/---

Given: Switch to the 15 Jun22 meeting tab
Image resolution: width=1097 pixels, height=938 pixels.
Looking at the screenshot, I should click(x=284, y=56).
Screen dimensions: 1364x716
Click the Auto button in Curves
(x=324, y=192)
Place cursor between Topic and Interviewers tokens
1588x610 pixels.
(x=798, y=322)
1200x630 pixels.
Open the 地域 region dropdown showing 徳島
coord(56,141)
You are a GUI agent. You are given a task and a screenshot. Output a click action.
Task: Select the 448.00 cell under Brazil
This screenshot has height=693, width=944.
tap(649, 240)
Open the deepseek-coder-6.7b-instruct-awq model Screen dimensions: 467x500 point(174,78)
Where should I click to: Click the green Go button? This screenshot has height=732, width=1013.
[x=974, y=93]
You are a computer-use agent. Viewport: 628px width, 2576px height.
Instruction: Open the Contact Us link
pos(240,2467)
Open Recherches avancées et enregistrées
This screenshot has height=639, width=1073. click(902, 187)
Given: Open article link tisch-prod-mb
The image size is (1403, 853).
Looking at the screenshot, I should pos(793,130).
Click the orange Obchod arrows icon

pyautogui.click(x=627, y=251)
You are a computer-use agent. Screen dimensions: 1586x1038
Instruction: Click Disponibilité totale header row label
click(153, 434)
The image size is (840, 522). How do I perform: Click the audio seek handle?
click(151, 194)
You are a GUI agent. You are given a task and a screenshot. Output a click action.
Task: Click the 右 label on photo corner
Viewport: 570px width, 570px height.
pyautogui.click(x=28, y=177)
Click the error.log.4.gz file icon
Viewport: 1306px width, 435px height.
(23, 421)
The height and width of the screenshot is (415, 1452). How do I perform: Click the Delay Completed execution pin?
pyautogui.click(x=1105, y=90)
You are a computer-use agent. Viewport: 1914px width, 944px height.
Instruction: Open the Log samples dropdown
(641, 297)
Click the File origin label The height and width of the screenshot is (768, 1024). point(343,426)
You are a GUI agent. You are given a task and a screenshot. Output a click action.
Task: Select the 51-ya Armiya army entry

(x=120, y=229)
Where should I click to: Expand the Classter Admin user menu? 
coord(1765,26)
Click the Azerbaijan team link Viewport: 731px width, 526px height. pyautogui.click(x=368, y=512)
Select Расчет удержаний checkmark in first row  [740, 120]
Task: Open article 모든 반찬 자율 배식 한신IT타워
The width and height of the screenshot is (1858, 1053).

\---

ACTIVITY =
Take the material above and transcribe all of it exactly.

ANSWER SPACE =
Given: Switch to the 15 Jun22 meeting tab
Image resolution: width=1097 pixels, height=938 pixels.
Looking at the screenshot, I should click(x=284, y=56).
Screen dimensions: 1364x716
Click the Auto button in Curves
(x=324, y=192)
Place cursor between Topic and Interviewers tokens
1588x610 pixels.
(x=798, y=322)
1200x630 pixels.
Open the 地域 region dropdown showing 徳島
coord(56,141)
You are a GUI agent. You are given a task and a screenshot. Output a click action.
Task: Select the 448.00 cell under Brazil
This screenshot has height=693, width=944.
tap(649, 240)
Open the deepseek-coder-6.7b-instruct-awq model Screen dimensions: 467x500 point(174,78)
Where should I click to: Click the green Go button? This screenshot has height=732, width=1013.
[x=974, y=93]
You are a computer-use agent. Viewport: 628px width, 2576px height.
Instruction: Open the Contact Us link
pos(240,2467)
Open Recherches avancées et enregistrées
This screenshot has height=639, width=1073. click(902, 187)
Given: Open article link tisch-prod-mb
The image size is (1403, 853).
Looking at the screenshot, I should pos(793,130).
Click the orange Obchod arrows icon

pyautogui.click(x=627, y=251)
You are a computer-use agent. Screen dimensions: 1586x1038
Instruction: Click Disponibilité totale header row label
click(153, 434)
The image size is (840, 522). How do I perform: Click the audio seek handle?
click(151, 194)
You are a GUI agent. You are given a task and a screenshot. Output a click action.
Task: Click the 右 label on photo corner
Viewport: 570px width, 570px height.
pyautogui.click(x=28, y=177)
Click the error.log.4.gz file icon
Viewport: 1306px width, 435px height.
(23, 421)
The height and width of the screenshot is (415, 1452). How do I perform: Click the Delay Completed execution pin?
pyautogui.click(x=1105, y=90)
You are a computer-use agent. Viewport: 1914px width, 944px height.
Instruction: Open the Log samples dropdown
(641, 297)
Click the File origin label The height and width of the screenshot is (768, 1024). point(343,426)
You are a GUI agent. You are given a task and a screenshot. Output a click action.
Task: Select the 51-ya Armiya army entry

(x=120, y=229)
Where should I click to: Expand the Classter Admin user menu? 
coord(1765,26)
Click the Azerbaijan team link Viewport: 731px width, 526px height. pyautogui.click(x=368, y=512)
Select Расчет удержаний checkmark in first row  [740, 120]
Task: Open article 모든 반찬 자율 배식 한신IT타워
The width and height of the screenshot is (1858, 1053).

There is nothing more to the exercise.